|Authors||Patel SR, Penniston KL, Iwicki L, Saeed I, Crenshaw TD, Nakada SY|
|Journal||J. Endourol. Volume: 26 Issue: 5 Pages: 433-8|
|Publish Date||2012 May|
The purpose of our study was to determine if a hydroxyproline (HP) or gelatin diet could induce long-term hyperoxaluria in the porcine model.A total of 18 gravid crossbred sows (Large White × Landrace) were randomly allotted into three treatment groups: 5% HP, 10% HP, and gelatin diet. All sows were catheterized 1 day before starting treatment diet. Catheters were left in place for 5 days before being removed. Sows were recatheterized for urine collections on days 11 to 12 and days 21 to 22. Urine was collected for each entire 24-hour period, and urinary oxalate was determined by ion chromatography.Urinary oxalate concentrations for all three diets peaked within the first 5 days of the diet. The sows fed the 5% HP, 10% HP, and gelatin diets had an early peak in urinary oxalate concentration (mg/L) at day 2 (158% increase), day 5 (316% increase), and day 5 (830% increase), respectively.
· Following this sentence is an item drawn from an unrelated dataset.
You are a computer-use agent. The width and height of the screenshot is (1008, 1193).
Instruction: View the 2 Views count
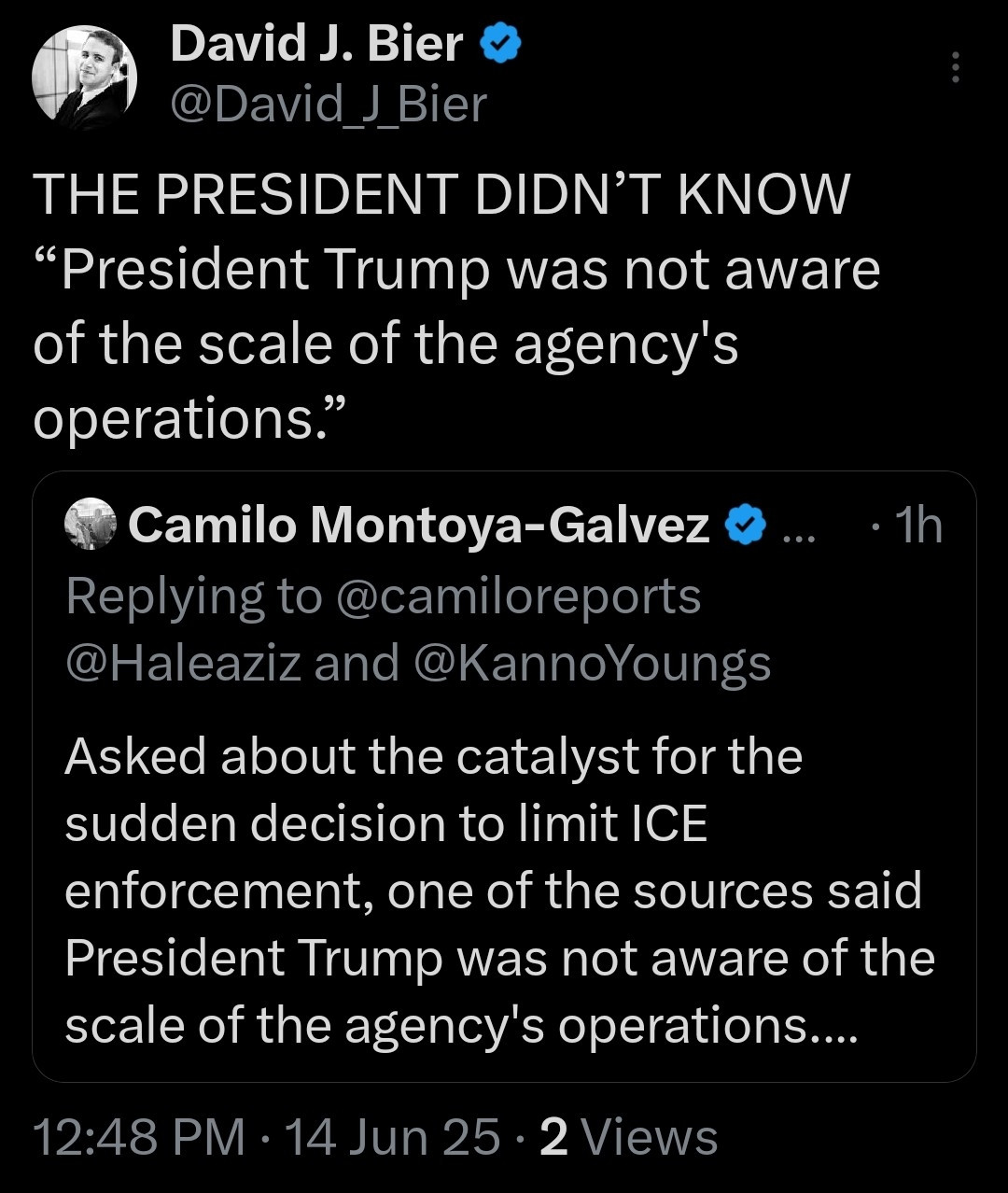(629, 1137)
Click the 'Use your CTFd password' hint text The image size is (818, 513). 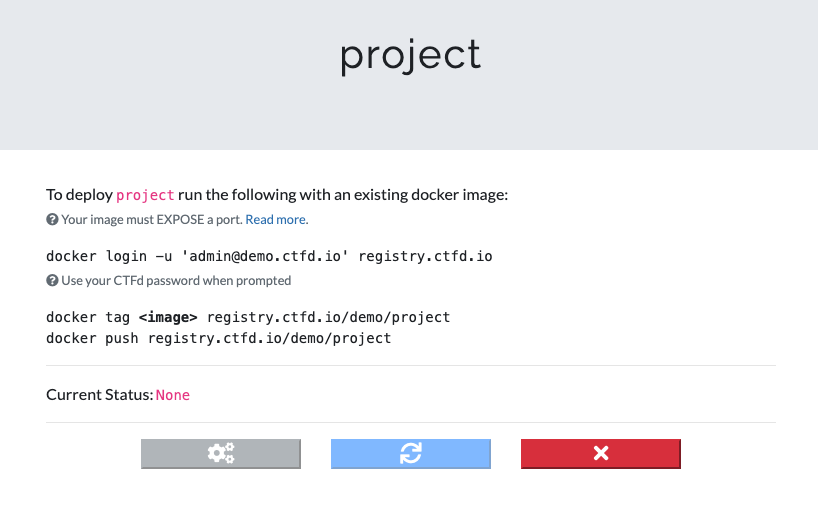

The day 21 to 22 time points in all three diets demonstrated markedly increased urinary oxalate concentrations in comparison with baseline, with some concentrations higher than the early time point peaks (day 22: 5% HP=1906% increase, P=0.12; 10% HP=640% increase, P=0.02; gelatin=501% increase, P=0.01).Although both the 10% HP and gelatin diets induce significant short- and long-term hyperoxaluria in the porcine model, the gelatin diet is more cost-effective. The ability to induce long-term hyperoxaluria has important implications in establishing a porcine model for oxalate urolithiasis.